# Work instructions
In the listing below, find the line that contains "You are a computer-use" and the line that contains "Instruction: Expand comment". Quote both and every line between them, exactly, and nothing more.

# Recorded data
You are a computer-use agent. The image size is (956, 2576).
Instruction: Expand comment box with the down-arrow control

---

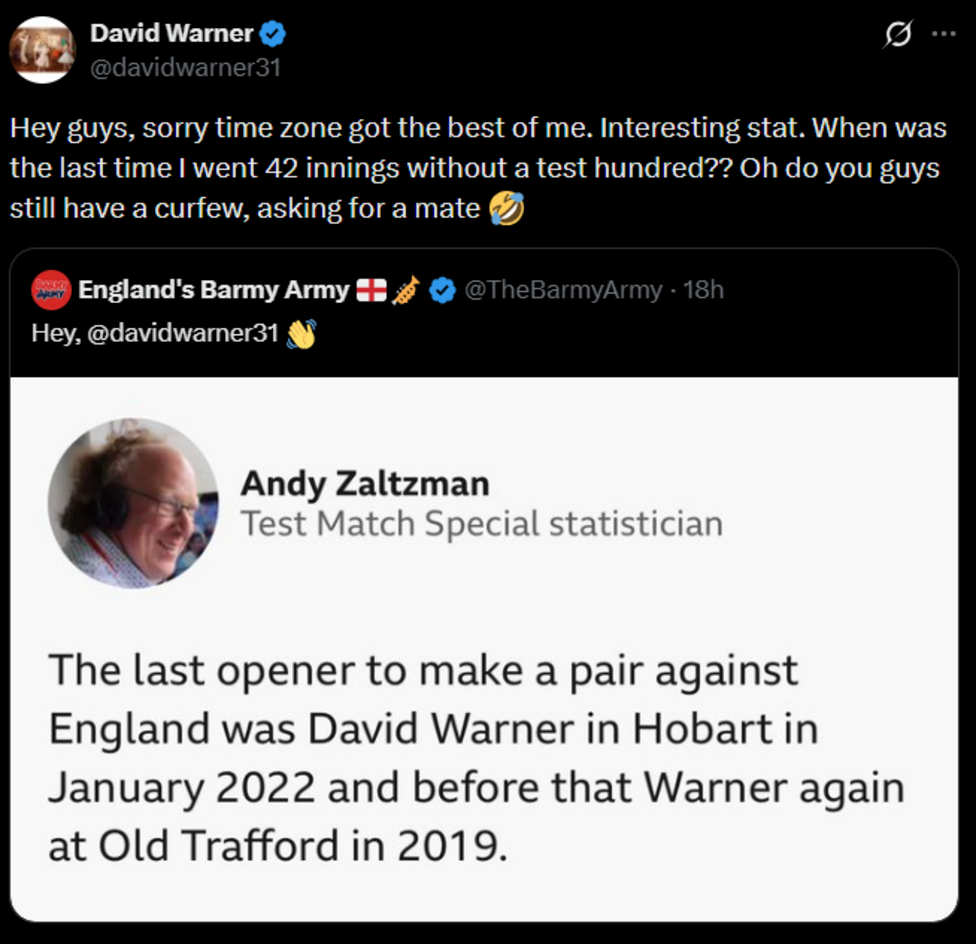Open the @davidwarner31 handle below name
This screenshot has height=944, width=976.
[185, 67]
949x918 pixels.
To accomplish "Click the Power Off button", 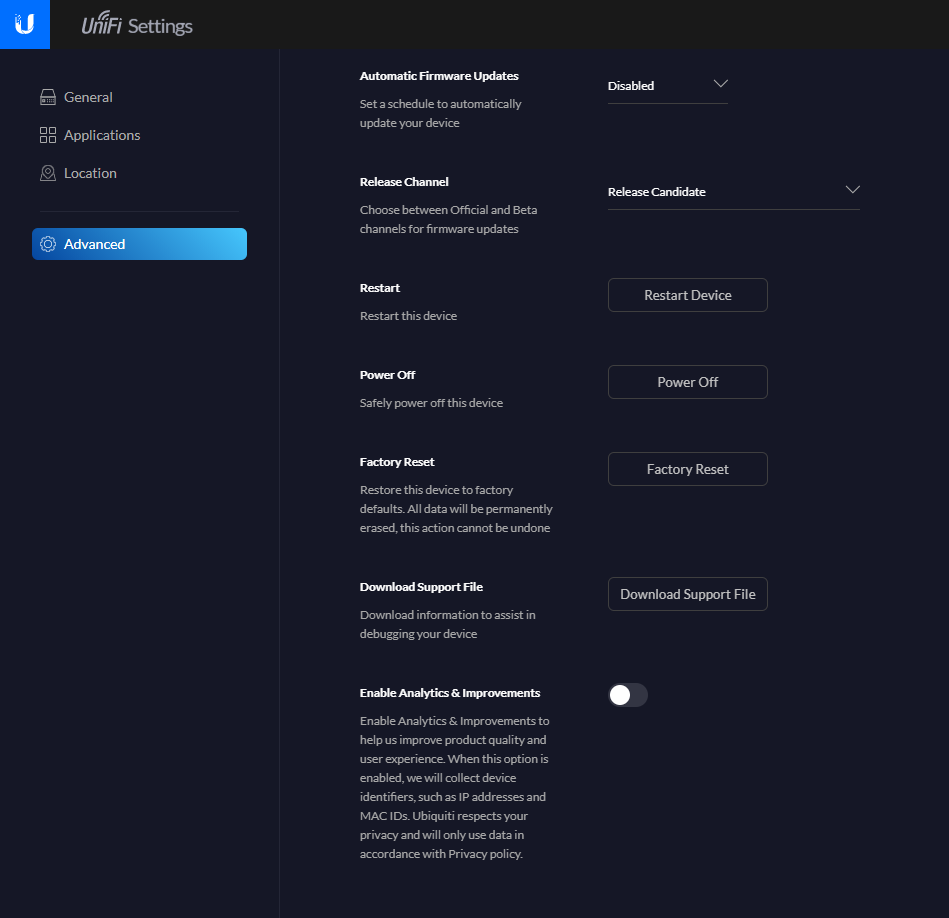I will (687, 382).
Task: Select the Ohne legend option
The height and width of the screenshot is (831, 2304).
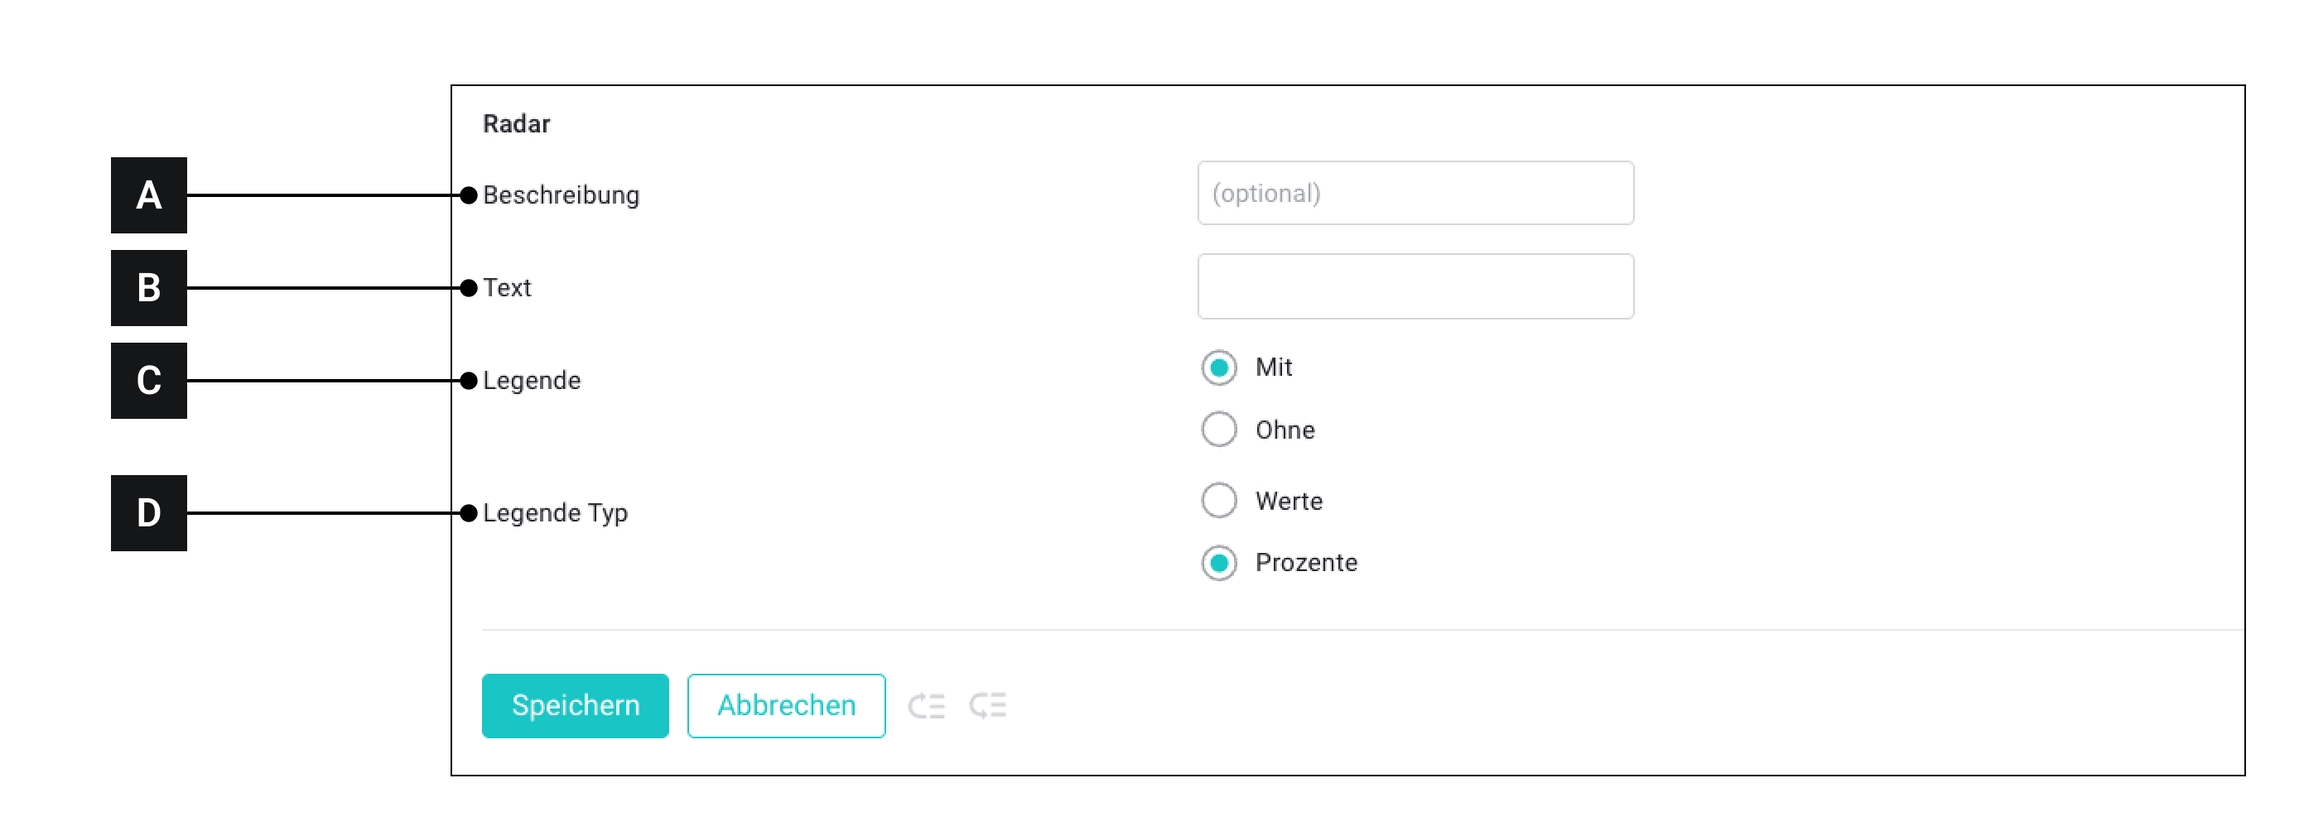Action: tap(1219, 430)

# Your solution
You are a computer-use agent. The image size is (956, 2576).
Instruction: Expand comment box with the down-arrow control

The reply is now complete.